Sabía que eran otros de la escuela, pero sus caras no lo aseguraban a la luz titilante de la hoguera que los calentaba. Se los veía borrosos por el humo, untados con la olorosa basura que se quemaba en aquel oscuro bidón de metal, cuya superficie externa casi brillaba del calor y se descascarillaba por algunas partes.
—Mira —dijo otro miembro del grupo mientras señalaba hacia el recinto de la escuela.
Allí se encontraba la enorme silueta de un edificio, donde unas cuantas ventanas reflejaban una luz tenue entre los árboles. En el tejado, las sombras de unas chimeneas contrastaban con el tono pálido del cielo.
Se alzó un viento que silbaba fuerte a nuestro alrededor, lo que avivó las llamas que salían del deteriorado bidón metálico. Traté de gritar sobre la confusión de sonidos:
—¿Había deberes? —les pregunté.
Cuando repetí la pregunta, tan solo se encogieron de hombros. Los dejé inclinados alrededor del fuego, pues daba por supuesto que se marcharían. El viento amainó y oí que alguien pronunciaba la palabra «maníaco», pero me di cuenta de que no se dirigía a mí, y tampoco era para referirse a mí.
El profesor Carniero, en persona, era en mi opinión muy distraído. No había asistido a clase durante mucho tiempo debido a que una enfermedad (una grave aflicción, según lo que insinuó un compañero) había forzado su ausencia. Así que, para mí, lo único que quedaba era la imagen de un caballero delgado vestido con un traje oscuro, un señor con tez morena y una voz con un acento muy marcado.
—Es portugués —me comentó uno de los otros estudiantes—, pero ha vivido en casi todas partes.

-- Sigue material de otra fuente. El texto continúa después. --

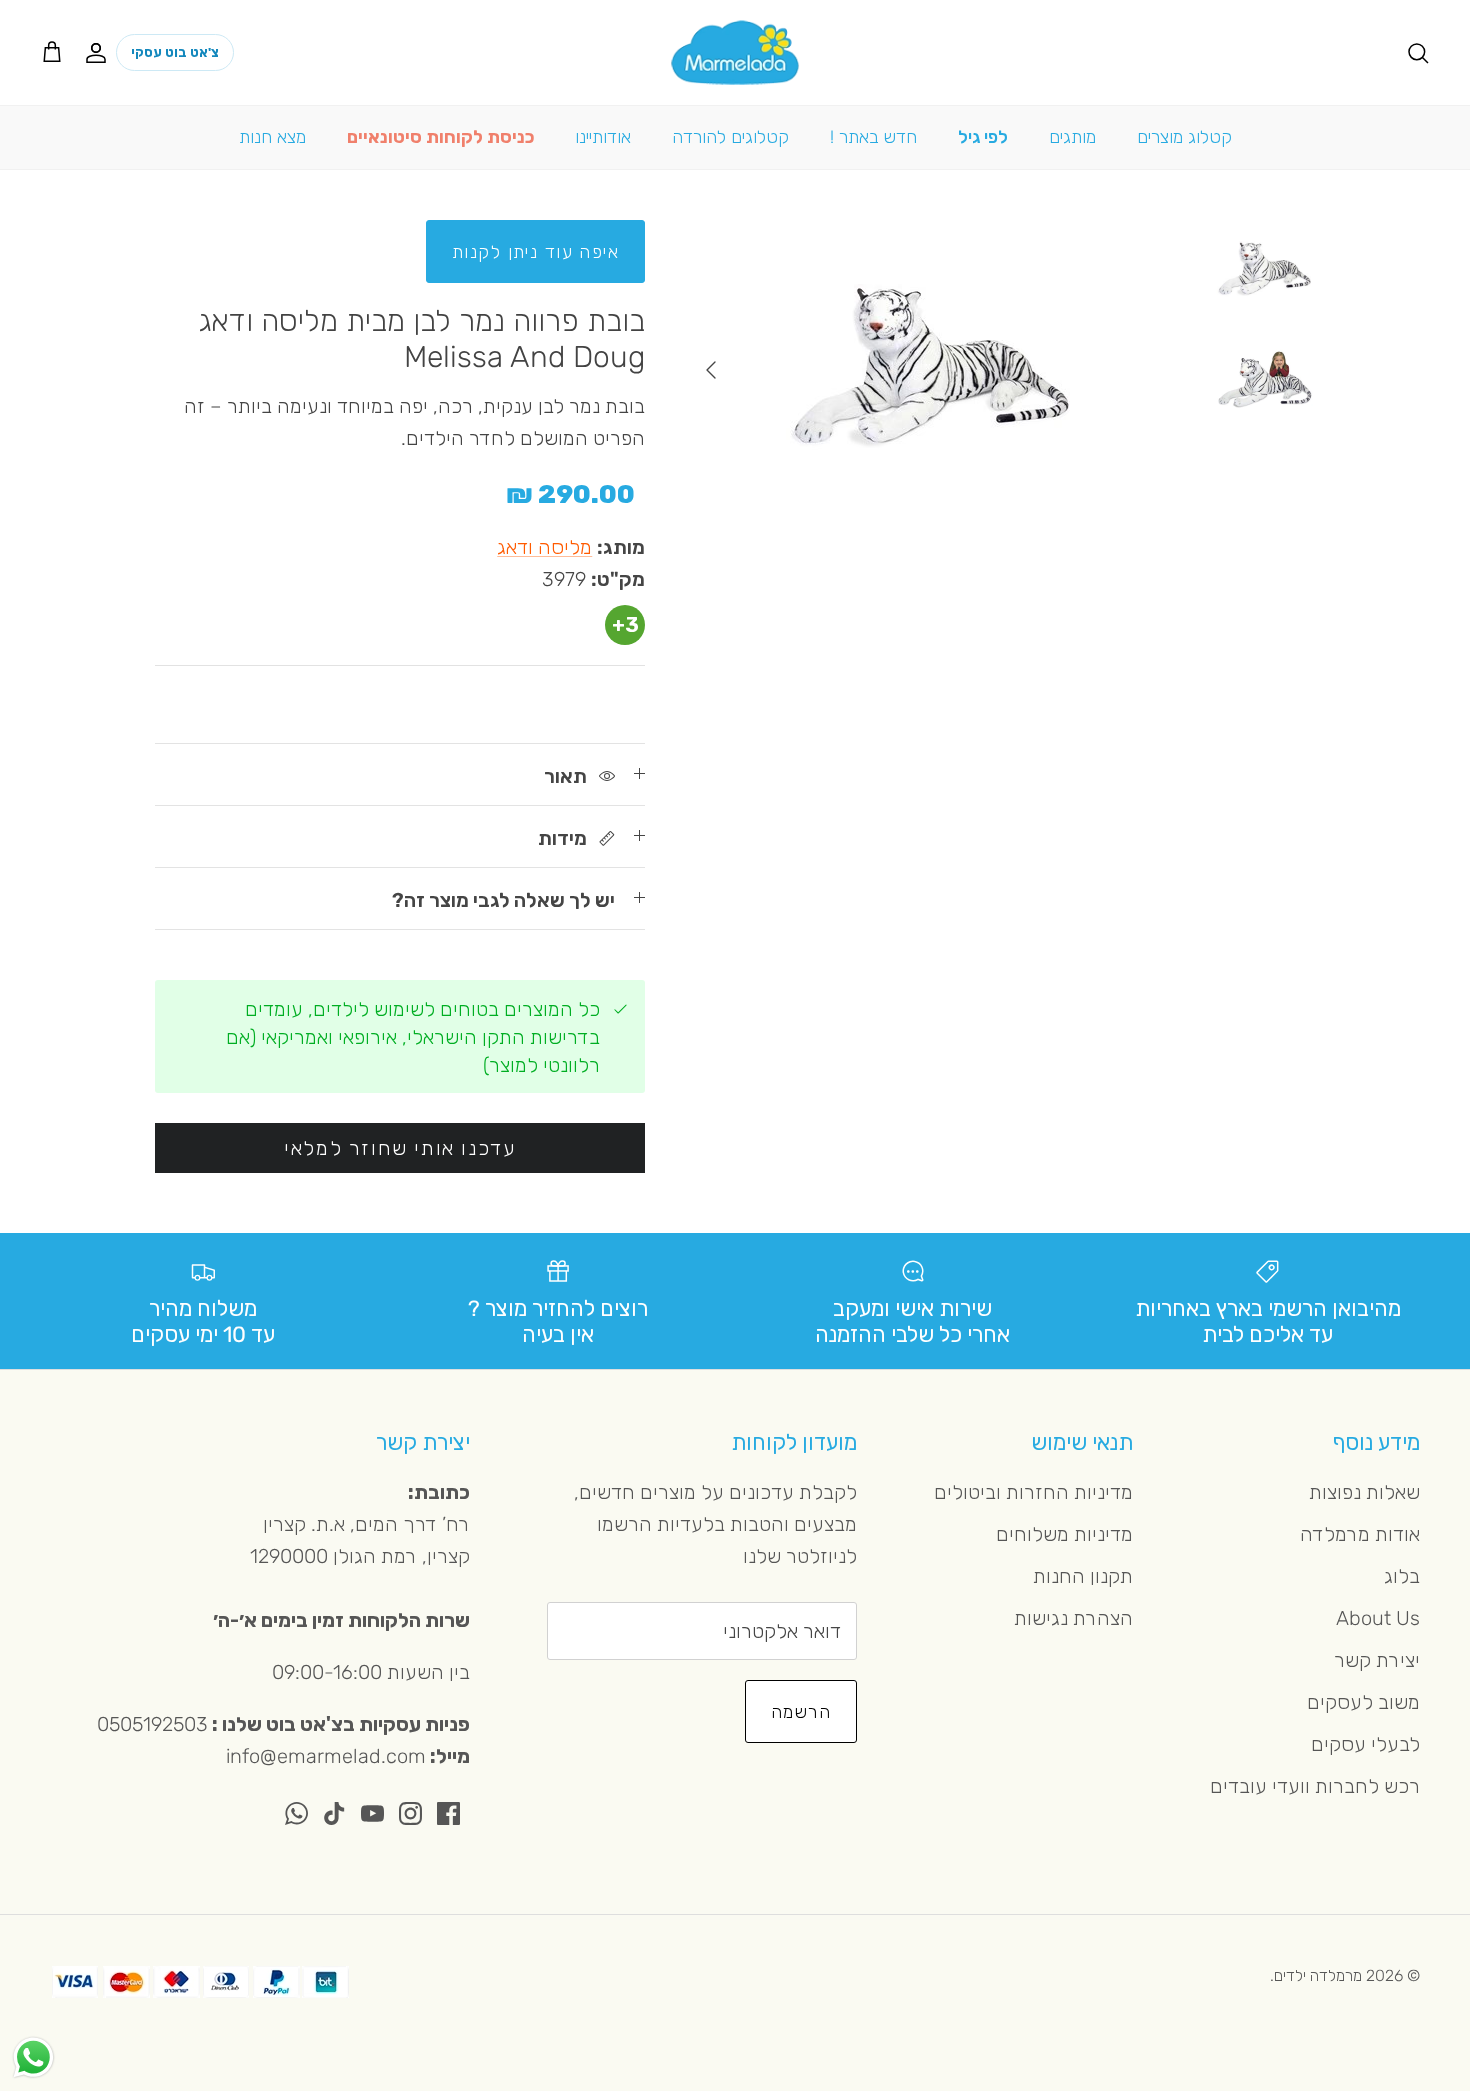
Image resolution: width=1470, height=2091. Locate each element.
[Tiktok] (334, 1813)
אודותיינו (603, 137)
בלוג (1402, 1576)
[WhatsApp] (296, 1813)
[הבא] (711, 370)
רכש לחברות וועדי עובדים (1315, 1786)
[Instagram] (410, 1813)
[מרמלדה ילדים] (735, 52)
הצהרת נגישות (1073, 1618)
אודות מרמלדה (1360, 1534)
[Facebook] (448, 1813)
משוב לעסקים (1363, 1702)
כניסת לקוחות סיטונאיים (440, 137)
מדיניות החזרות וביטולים (1033, 1492)
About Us (1378, 1618)
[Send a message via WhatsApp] (33, 2057)
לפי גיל (983, 137)
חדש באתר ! (873, 137)
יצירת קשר (1377, 1660)
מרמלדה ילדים (1318, 1975)
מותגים (1072, 137)
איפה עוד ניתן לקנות (535, 252)
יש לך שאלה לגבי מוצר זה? (503, 900)
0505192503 (152, 1724)
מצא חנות (272, 137)
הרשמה (801, 1712)
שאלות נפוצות (1364, 1492)
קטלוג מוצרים (1184, 137)
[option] (932, 370)
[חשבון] (100, 52)
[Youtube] (372, 1813)
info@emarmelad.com (326, 1756)
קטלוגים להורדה (730, 137)
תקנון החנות (1083, 1576)
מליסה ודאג (544, 547)
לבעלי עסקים (1365, 1744)
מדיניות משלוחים (1064, 1534)
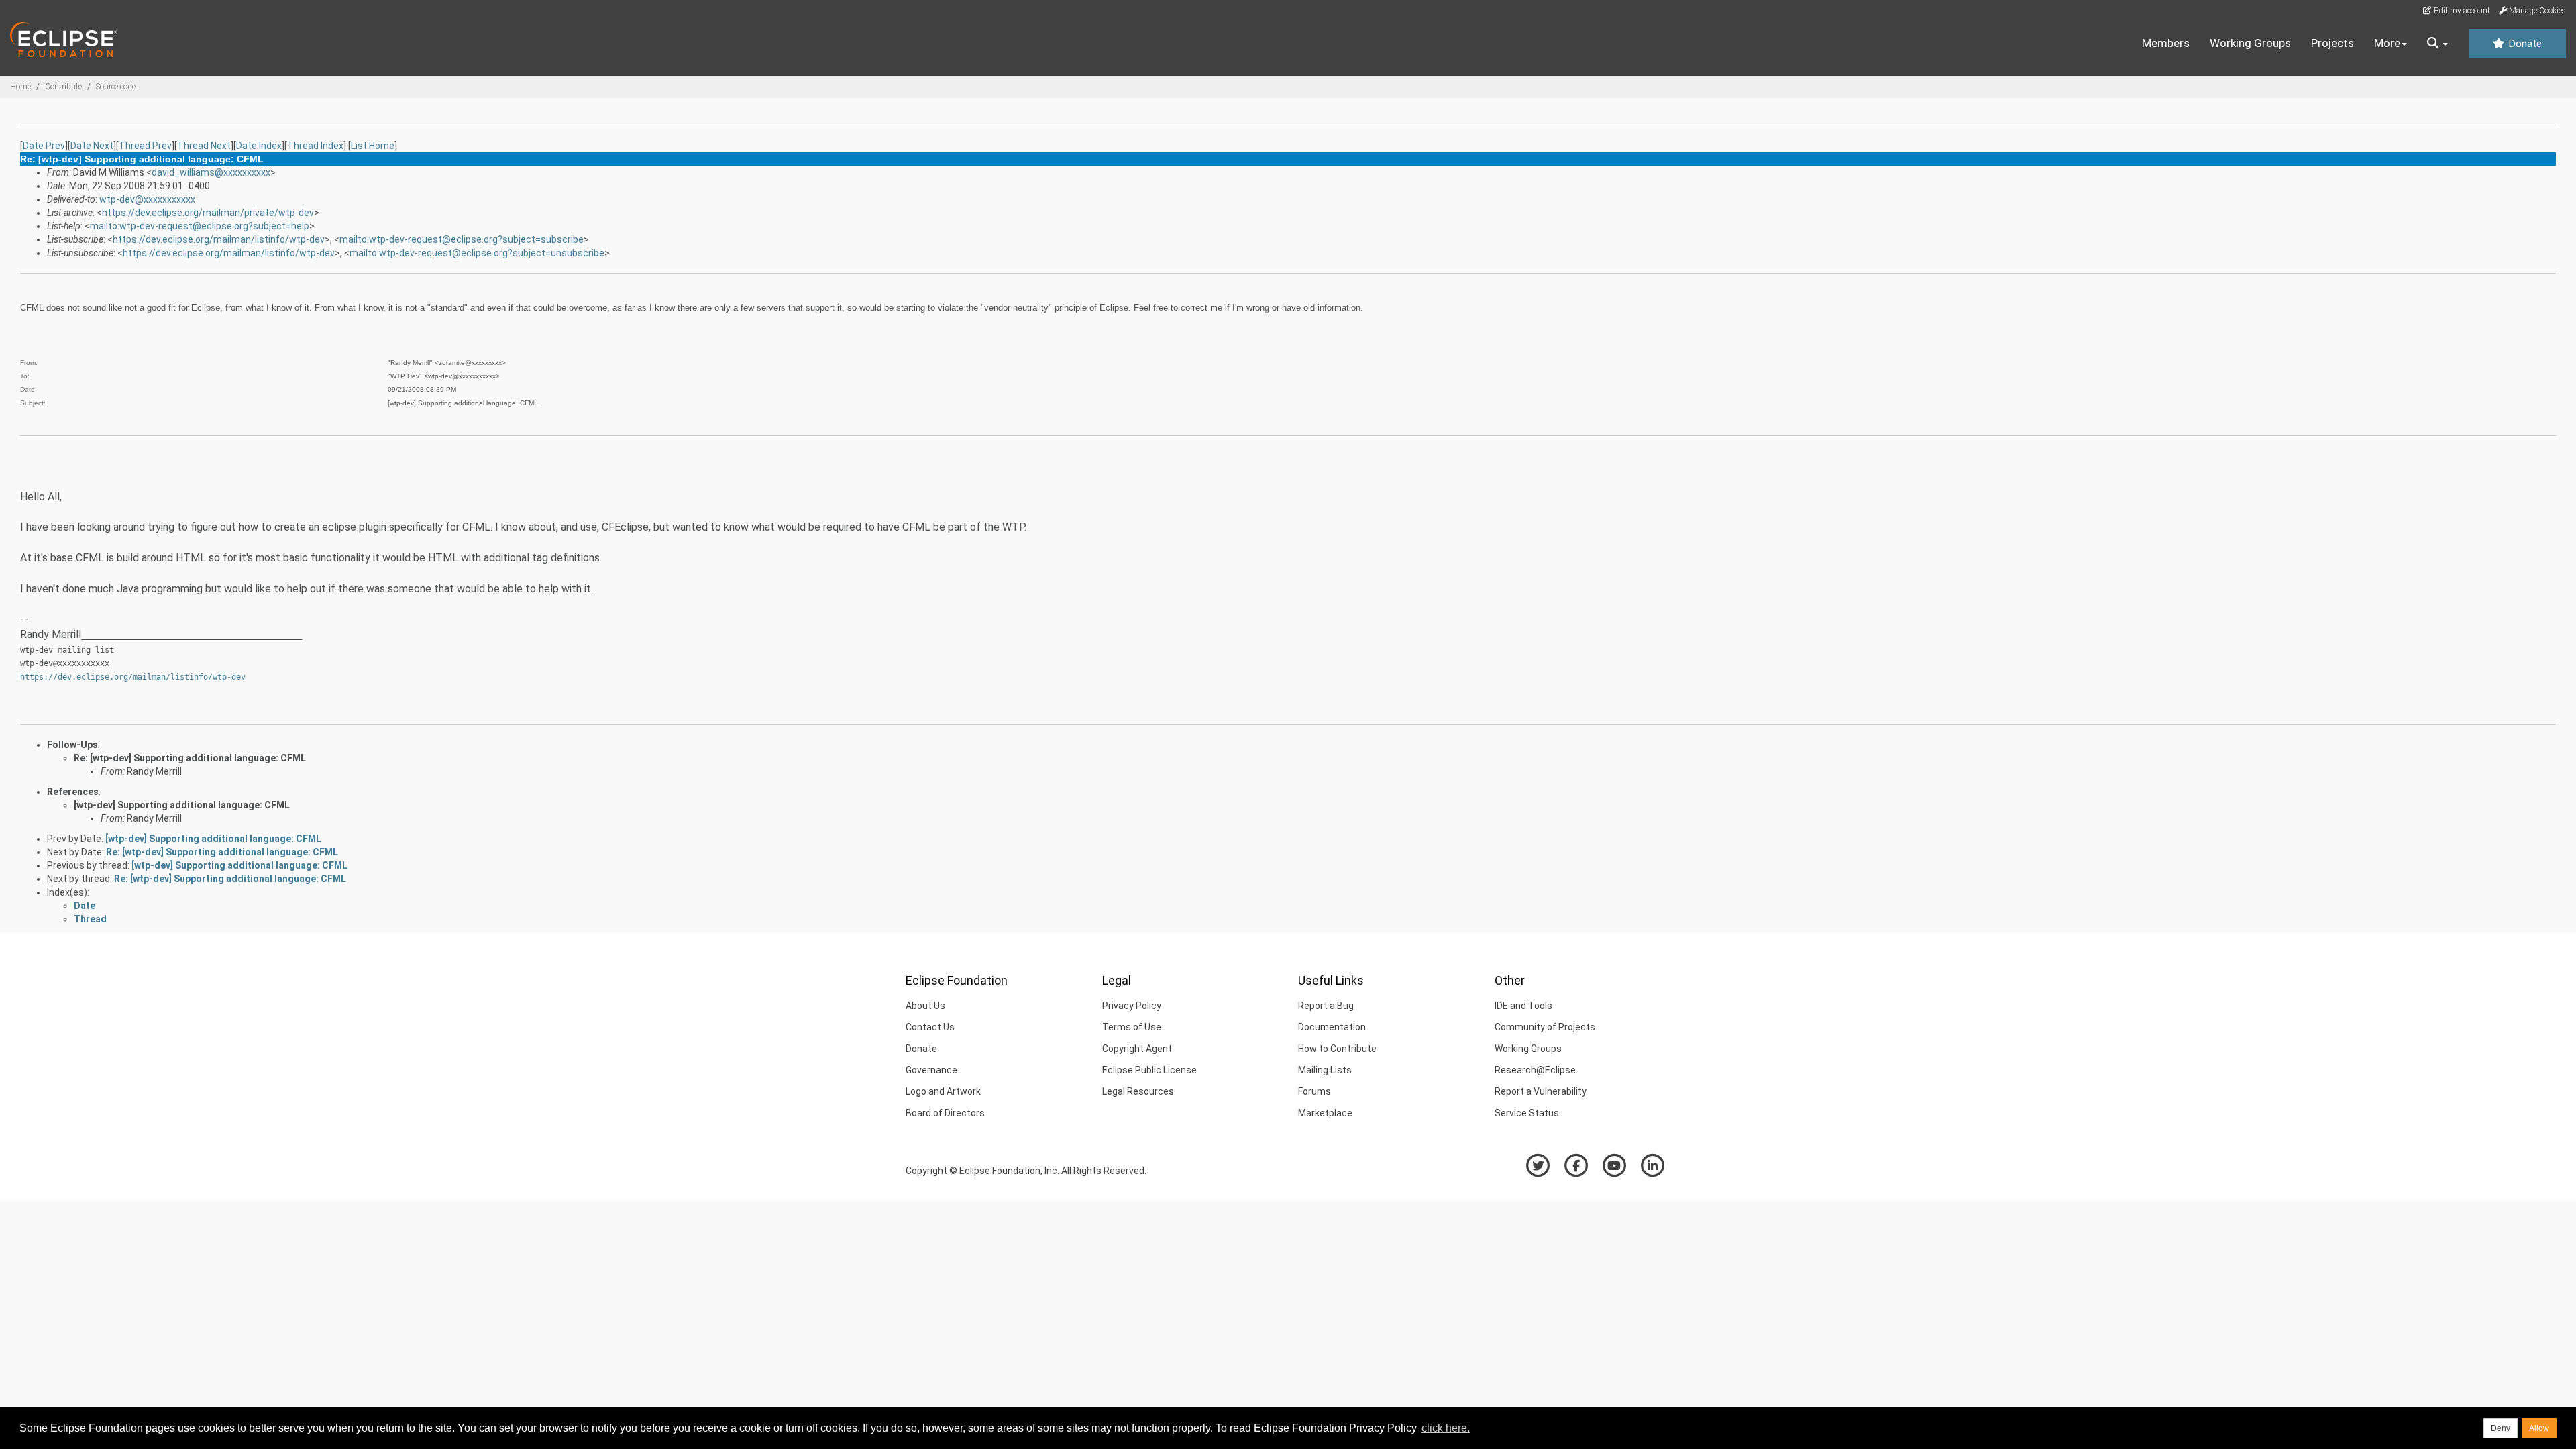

Y recordé algo en concreto que siempre repetía aquella suave y profunda voz:
—Mire aquí —decía, normalmente mientras señalaba a alguno de nosotros que no había estado prestando atención a los diagramas que creaba sin cesar en la pizarra.
A algunos miembros de la clase nunca les tenía que llamar la atención a su manera. Era un grupito en particular que habían sido alumnos del profesor durante mucho tiempo, y que sin distracción examinaban las incesantes series de diagramas que dibujaba en la pizarra y que después borraba, solo para elaborarlos de nuevo un momento más tarde, con una ligera variación.
Aunque no puedo asegurar que esos diagramas a menudo complejos no estuvieran directamente relacionados con nuestros estudios, siempre había elementos superfluos en ellos que nunca me molestaba en transcribir en mis apuntes de la asignatura. Eran un despliegue de símbolos abstractos, con frecuencia figuras geométricas alteradas de alguna forma: diferentes polígonos con lados asimétricos, trapezoides cuyos lados no convergían, semicírculos con dobles o triples barras oblicuas al través y muchos más ejemplos de anotación científica deforme o viciada. Estos signos parecían primitivos en esencia, más bien pertinentes a la magia que a las matemáticas. El profesor los dibujaba con mucha soltura sobre la pizarra, como si fueran las palabras de su lenguaje natural. En la mayoría de los casos rodeaban el perímetro de un diagrama totalmente técnico, y a veces parecía que transformaban su sentido. Una vez un alumno le preguntó por aquel adorno aparentemente superfluo de los diagramas. ¿Por qué nos sometía el profesor Carniero a esos símbolos desconcertantes?
—Porque —contestó— un auténtico profesor tiene que compartirlo todo.
Mientras avanzaba por los terrenos de la escuela percibí que habían cambiado determinadas cosas desde la última vez que estuve allí. Los árboles eran de algún modo distintos, incluso a la débil luz de la luna que brillaba a través de sus ramas desnudas. Eran mucho más delgados que como los recordaba, escuálidos y retorcidos como huesos rotos que nunca se han curado como es debido. Su corteza parecía estar pelándose en capas blandas, porque no fueron solo hojas caídas lo que me encontré mientras caminaba hacia el edificio del colegio, sino también algo parecido a trapos oscuros, tiras de material descompuesto. Incluso las nubes sobre las que la luna proyectaba su resplandor eran finas o estaban corrompidas, deshechas por algún proceso de degeneración en la atmósfera más elevada del recinto de la escuela. También había un olor a corrupción, una fragancia encantadora —como el de la putrefacción del mantillo en otoño o en los primeros días de primavera— que pensé que salía de la tierra mientras yo perturbaba los restos extraños esparcidos encima. Pero noté que aquel aroma se hacía cada vez más acre conforme me acercaba a la luz amarillenta de la escuela, y cada vez más fuerte, hasta que llegué al mismo edificio.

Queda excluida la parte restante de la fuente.